Can anybody help me answer what I hope is a really simple question?

Assume I have an application running against a SQL Server database, and I am running performance tests. Should I expect improved performance if I setup a database server cluster? Or does that "just" buy me better up time and availability characteristics with fail over etc.?

I tend to think the latter, so if I feel that database performance is weak, I should work on my application design rather than buying extra hardware…

Regards,
Emil

Best Answer

It very much depends how your cluster is configured and accessed.
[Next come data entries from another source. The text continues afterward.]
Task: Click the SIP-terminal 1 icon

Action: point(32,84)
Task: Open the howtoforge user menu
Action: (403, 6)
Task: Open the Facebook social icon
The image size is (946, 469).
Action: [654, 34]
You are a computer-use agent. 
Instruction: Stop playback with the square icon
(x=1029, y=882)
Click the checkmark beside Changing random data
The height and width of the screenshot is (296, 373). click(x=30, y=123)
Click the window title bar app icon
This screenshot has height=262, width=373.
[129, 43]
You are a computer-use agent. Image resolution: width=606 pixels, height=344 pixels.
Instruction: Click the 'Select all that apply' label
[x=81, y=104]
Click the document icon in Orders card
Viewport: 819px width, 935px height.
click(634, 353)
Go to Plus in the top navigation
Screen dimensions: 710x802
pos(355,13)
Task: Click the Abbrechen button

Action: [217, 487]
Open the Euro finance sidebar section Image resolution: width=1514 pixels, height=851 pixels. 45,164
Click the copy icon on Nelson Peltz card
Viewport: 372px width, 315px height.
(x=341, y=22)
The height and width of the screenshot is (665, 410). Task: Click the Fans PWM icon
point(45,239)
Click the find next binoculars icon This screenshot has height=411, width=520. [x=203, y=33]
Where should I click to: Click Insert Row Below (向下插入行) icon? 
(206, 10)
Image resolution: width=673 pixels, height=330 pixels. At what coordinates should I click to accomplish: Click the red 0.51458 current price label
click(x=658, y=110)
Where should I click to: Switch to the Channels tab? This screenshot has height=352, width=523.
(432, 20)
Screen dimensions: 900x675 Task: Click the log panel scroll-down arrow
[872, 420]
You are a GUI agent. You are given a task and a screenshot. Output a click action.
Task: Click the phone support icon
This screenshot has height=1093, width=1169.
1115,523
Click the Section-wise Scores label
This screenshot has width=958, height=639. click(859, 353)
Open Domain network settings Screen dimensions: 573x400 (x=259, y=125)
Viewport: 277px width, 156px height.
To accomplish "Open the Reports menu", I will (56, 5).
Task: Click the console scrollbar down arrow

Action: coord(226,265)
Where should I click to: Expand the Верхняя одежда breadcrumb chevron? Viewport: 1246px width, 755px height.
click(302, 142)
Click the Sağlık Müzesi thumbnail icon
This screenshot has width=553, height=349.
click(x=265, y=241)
It doesn't help that teh word "cluster" can cover several different arrangements.

Some arrangements will have very little impact, some will slow things down noticeably (multiple active servers for instance, where a transaction make need to wait for all the servers to be uptodate before it is considered committed which can add considerable transactional latency for operations that include inserts/updates, also marshalling locking information between the servers can affect read-only operations similarly), and some arrangements may speed things up (multiple read-only replicas to farm the read-only load out over multiple machines, locking requirements permitting, for instance).

So: yes, no or maybe! If you describe your arrangement in some detail [machines, OS, DBMS, cluster config, what code accesses the cluster (a single web server, many web servers, many external clients, ...), load patterns, ...] you might get a much better answer.

(so unfortunately it isn't as simple a question as you'd hoped, sorry!)